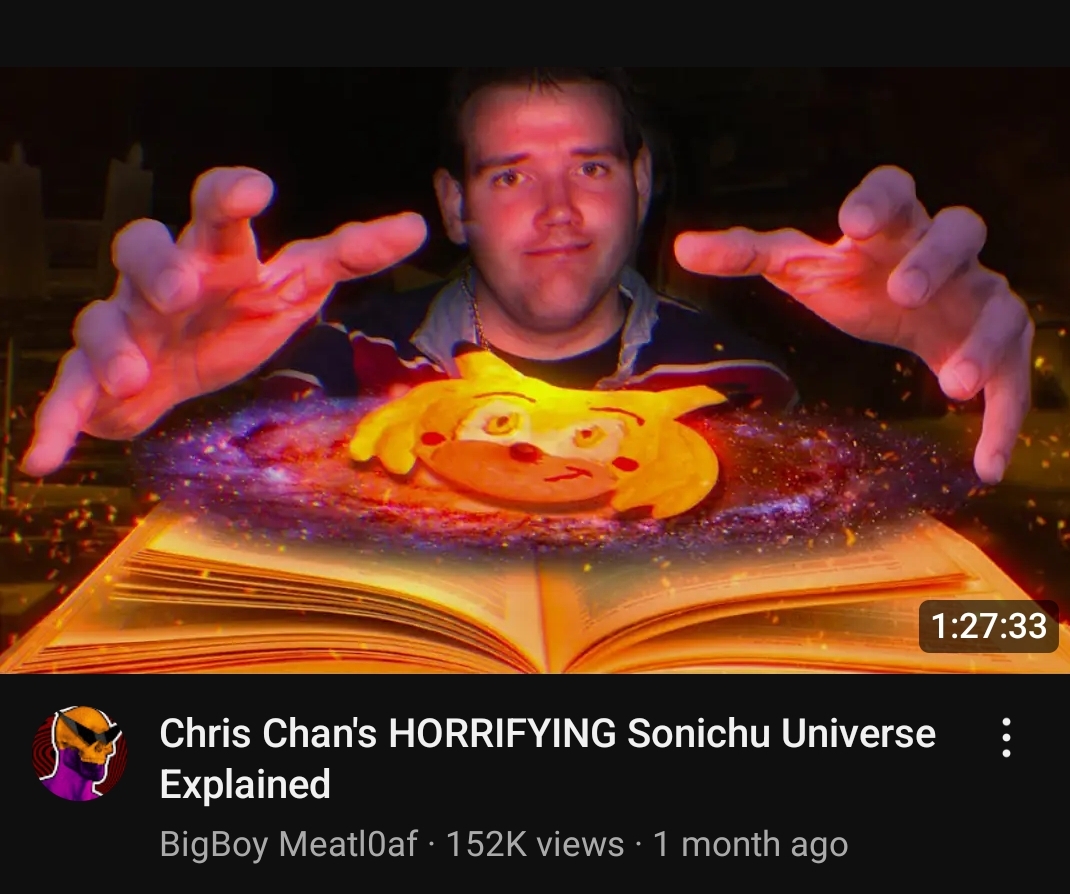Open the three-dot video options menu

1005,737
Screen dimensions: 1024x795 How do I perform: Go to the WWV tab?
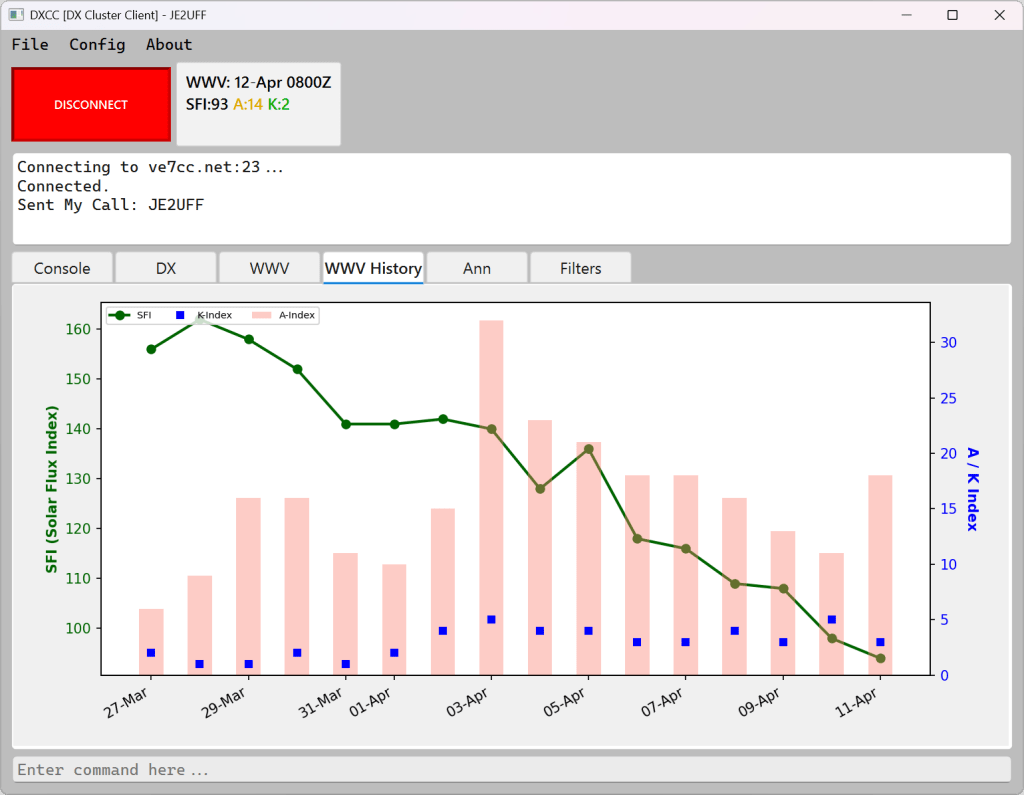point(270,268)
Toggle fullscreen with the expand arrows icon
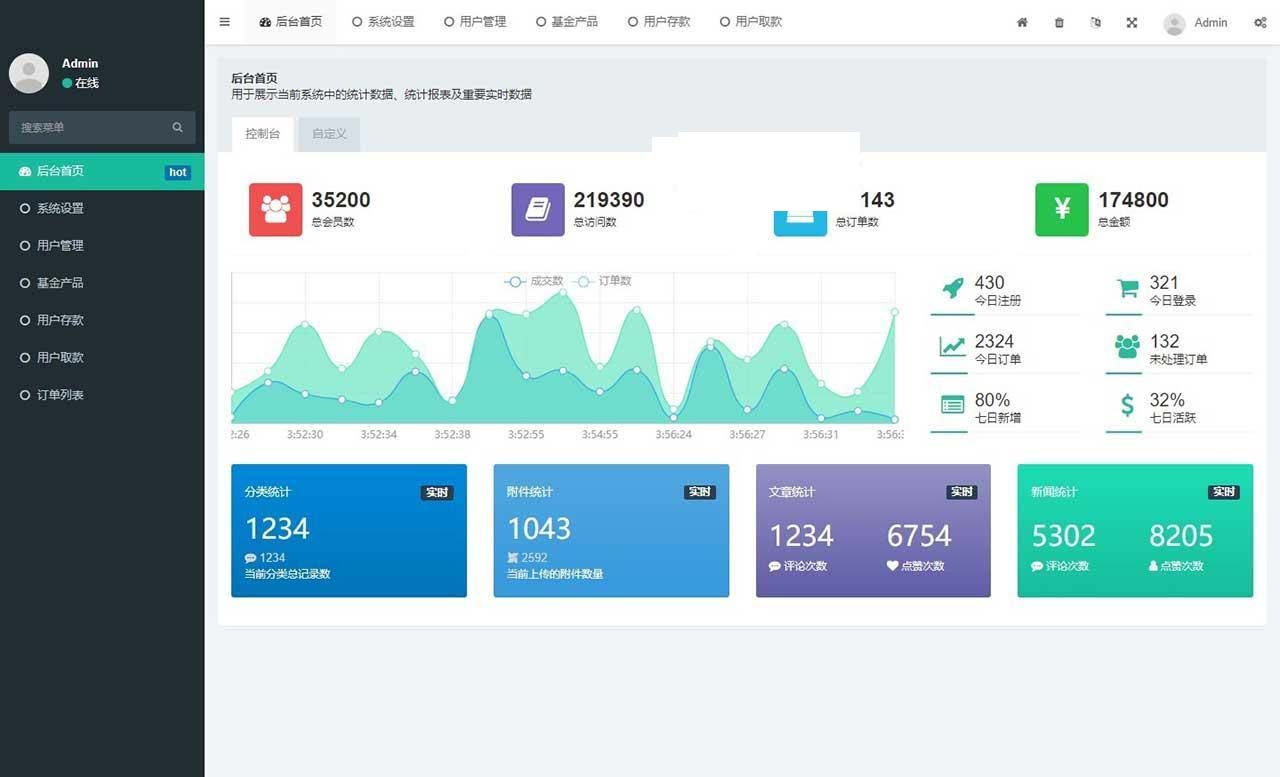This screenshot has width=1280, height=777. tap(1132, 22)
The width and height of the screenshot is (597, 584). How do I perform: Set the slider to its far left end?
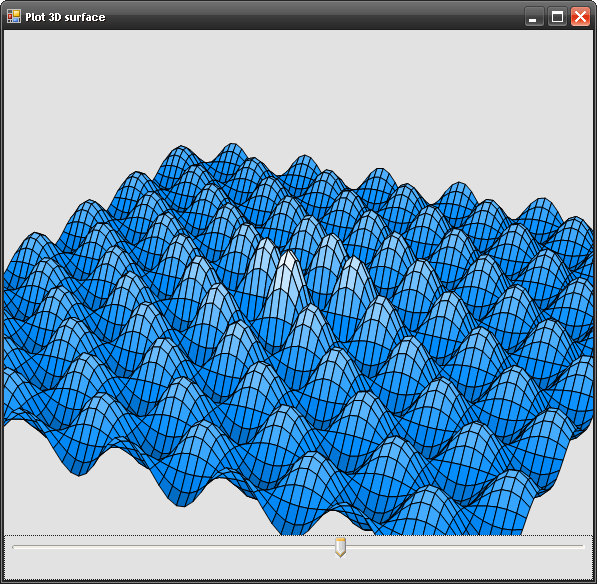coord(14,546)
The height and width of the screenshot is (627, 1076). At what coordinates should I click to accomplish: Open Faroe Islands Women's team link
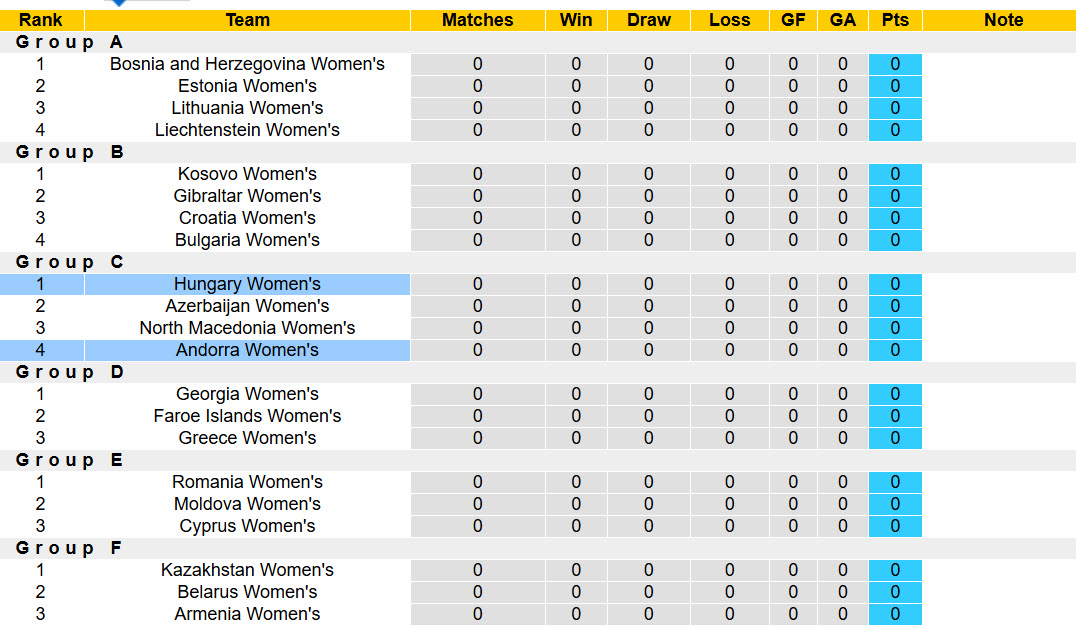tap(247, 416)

==

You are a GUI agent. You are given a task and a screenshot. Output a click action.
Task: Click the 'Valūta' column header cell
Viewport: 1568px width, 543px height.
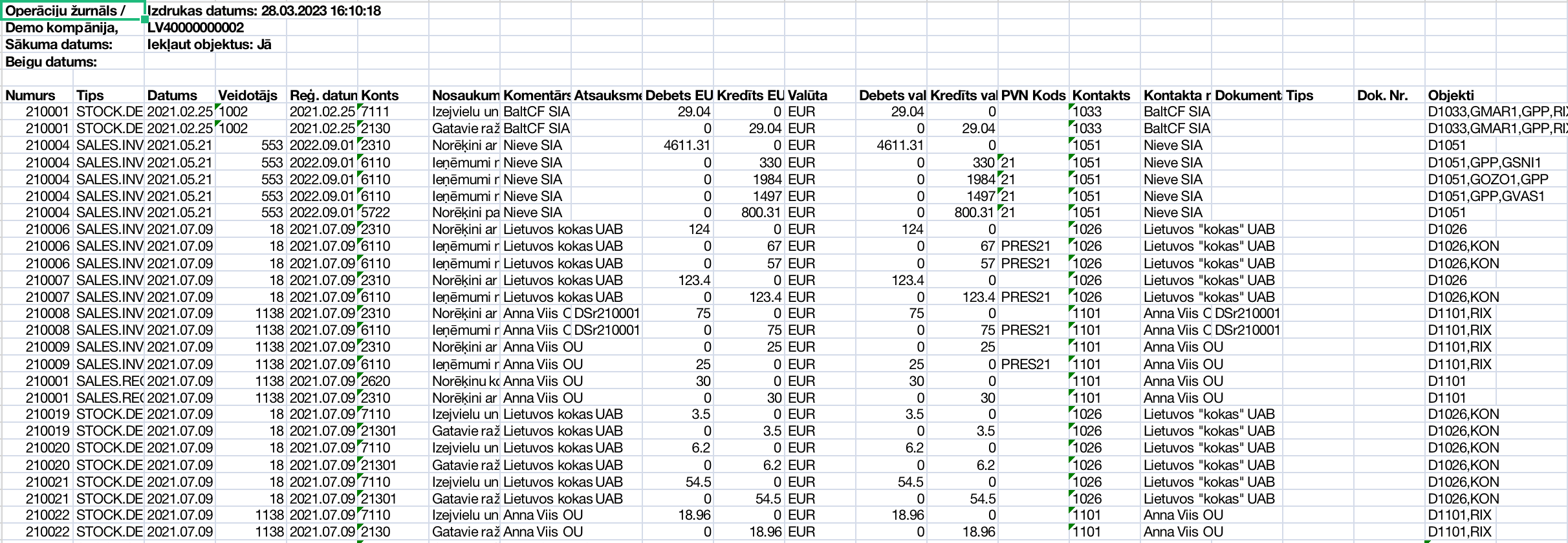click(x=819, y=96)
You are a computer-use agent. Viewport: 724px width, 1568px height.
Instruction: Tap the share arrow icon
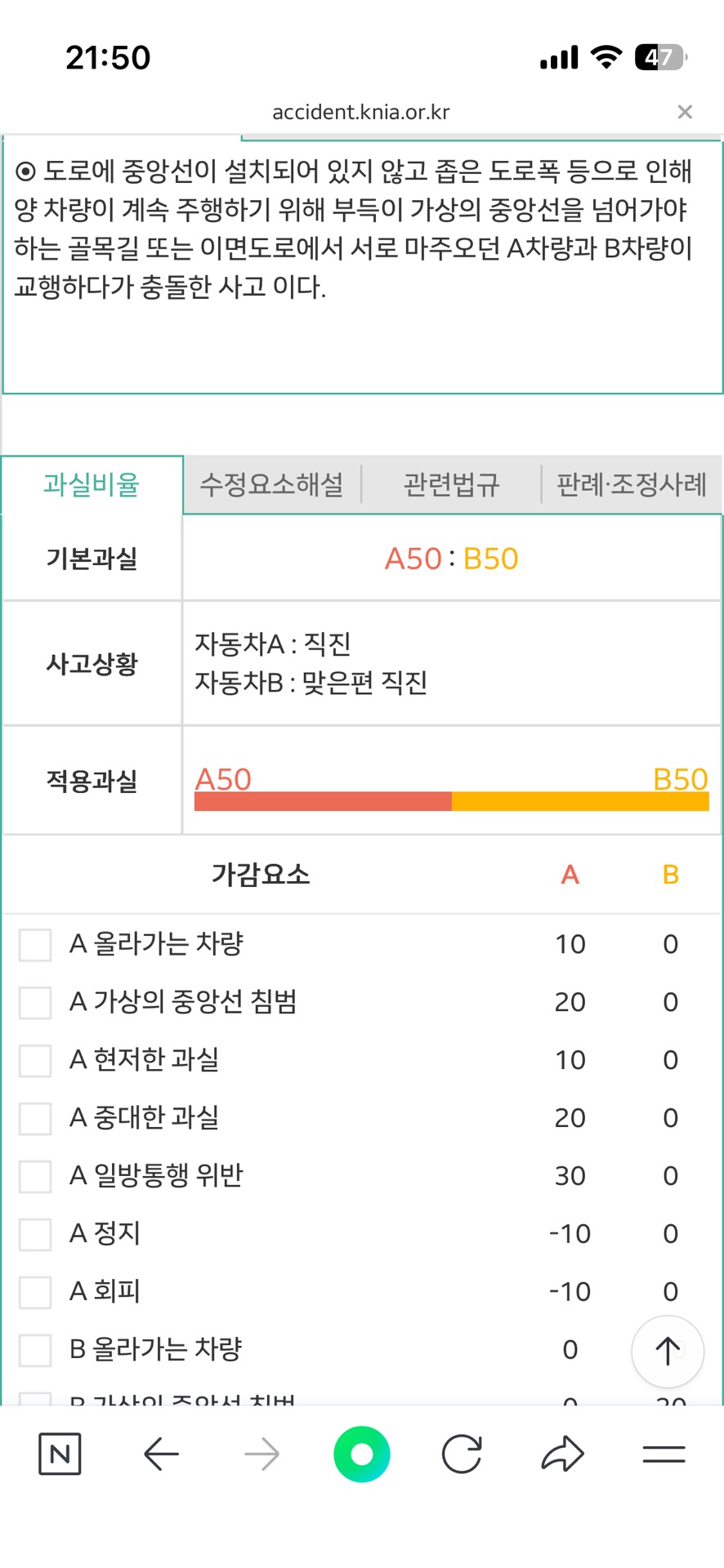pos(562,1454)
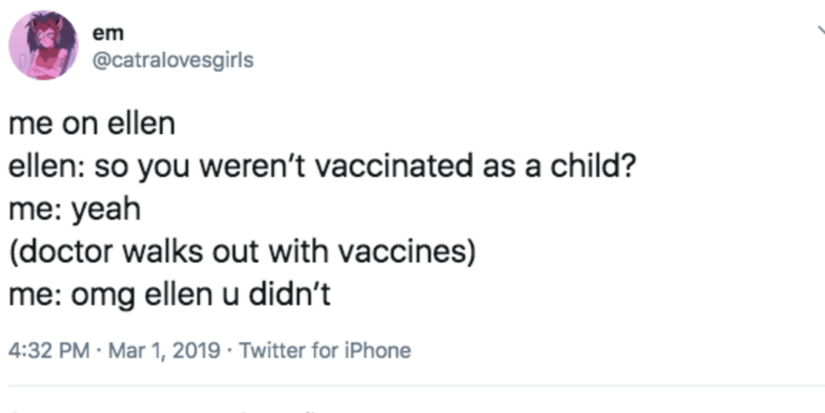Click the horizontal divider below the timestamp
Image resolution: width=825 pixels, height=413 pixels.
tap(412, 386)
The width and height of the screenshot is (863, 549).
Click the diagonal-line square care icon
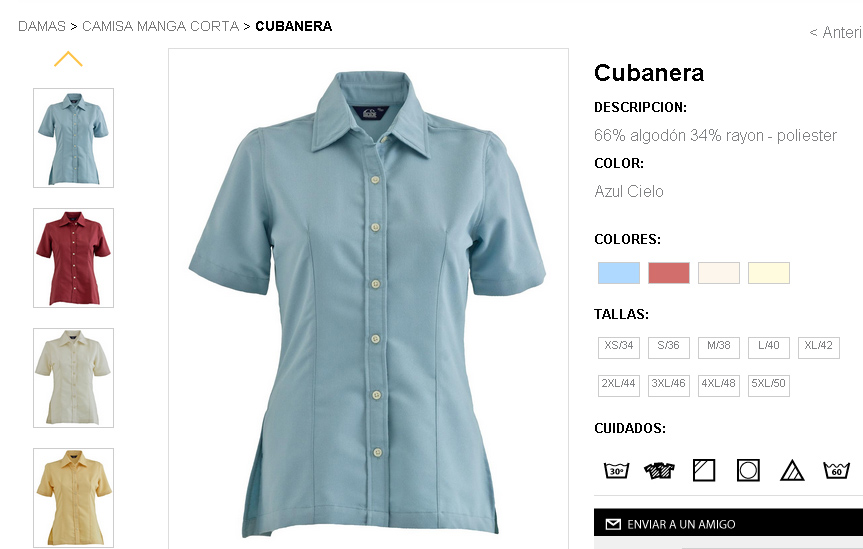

* * *

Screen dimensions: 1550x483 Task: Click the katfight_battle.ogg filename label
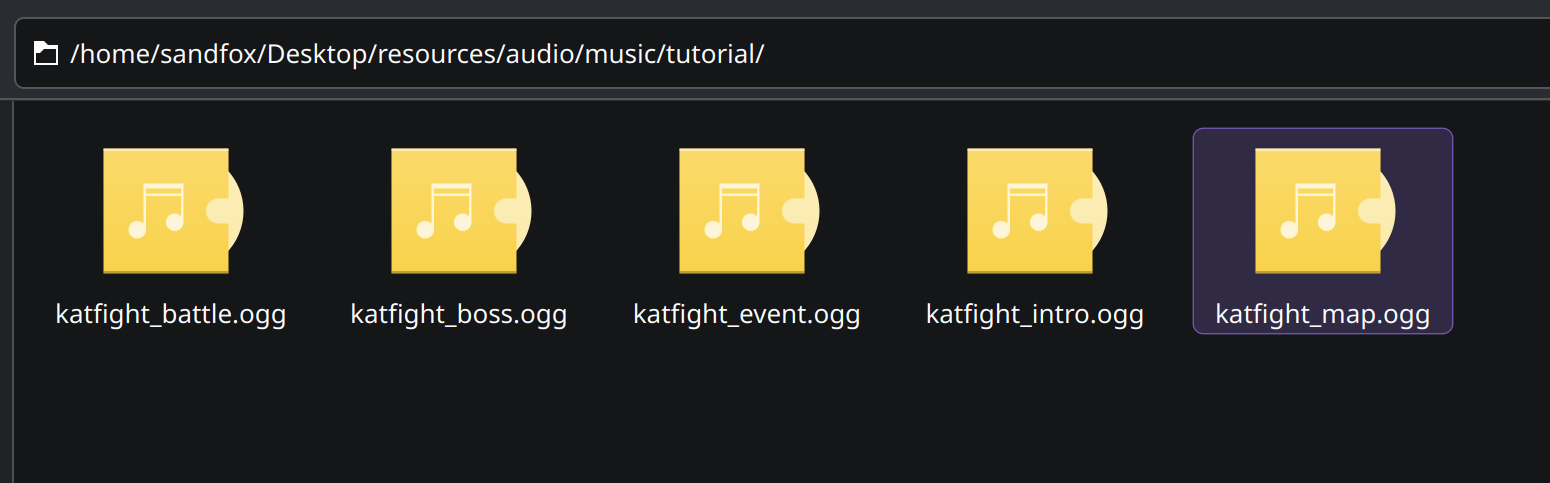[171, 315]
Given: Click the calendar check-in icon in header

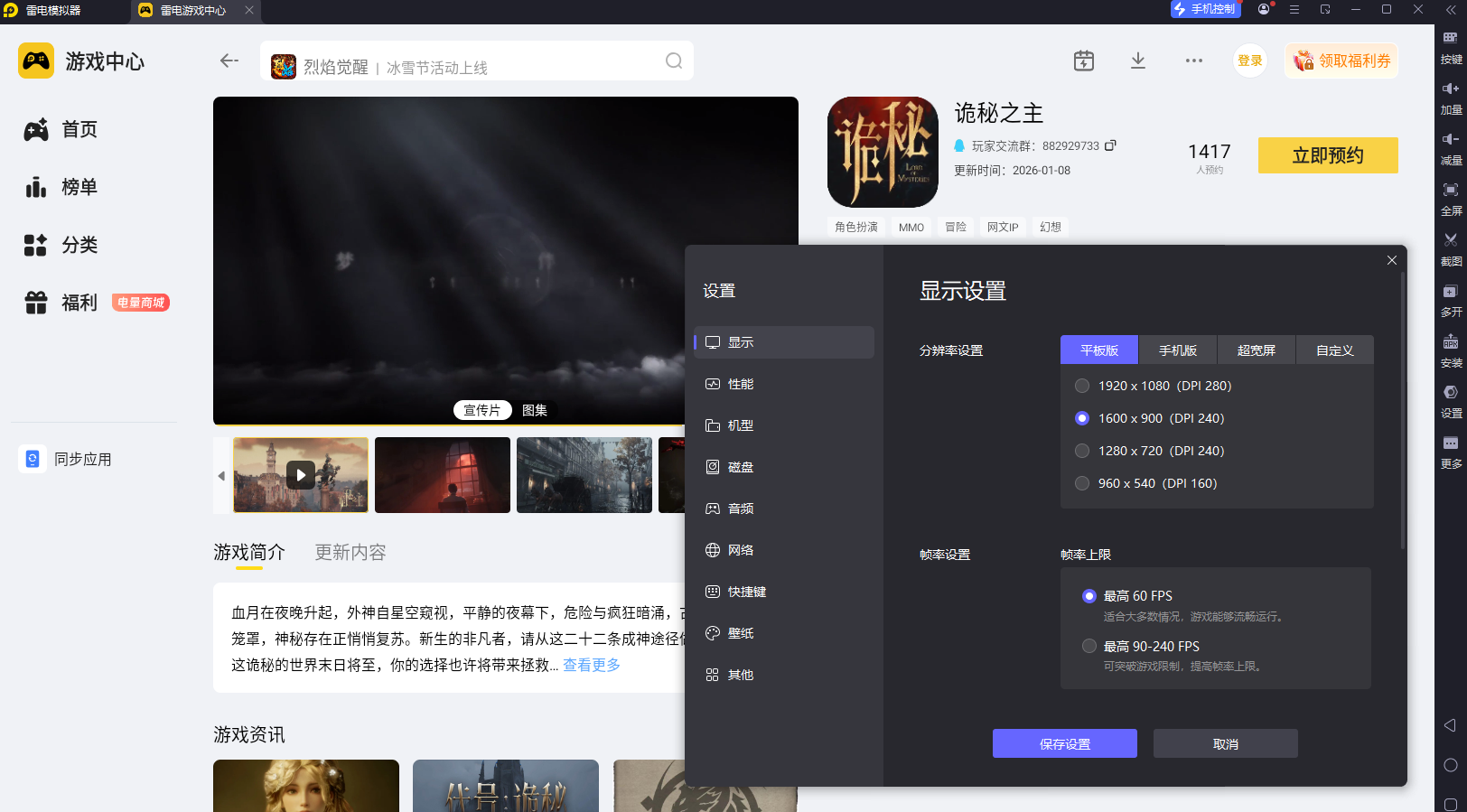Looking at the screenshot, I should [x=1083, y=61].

• _About this task_: For this exercise, return exactly the lines above from the line with "Viewport: 1568px width, 543px height." through the line with "Click the diagonal-line square care icon", both included. Do not copy the pictures.

• _Written response_:
Viewport: 1568px width, 543px height.
click(x=819, y=96)
You are a computer-use agent. Viewport: 724px width, 1568px height.
Instruction: Tap the share arrow icon
pos(562,1454)
Click the horizontal divider below the timestamp
Image resolution: width=825 pixels, height=413 pixels.
tap(412, 386)
The width and height of the screenshot is (863, 549).
Click the diagonal-line square care icon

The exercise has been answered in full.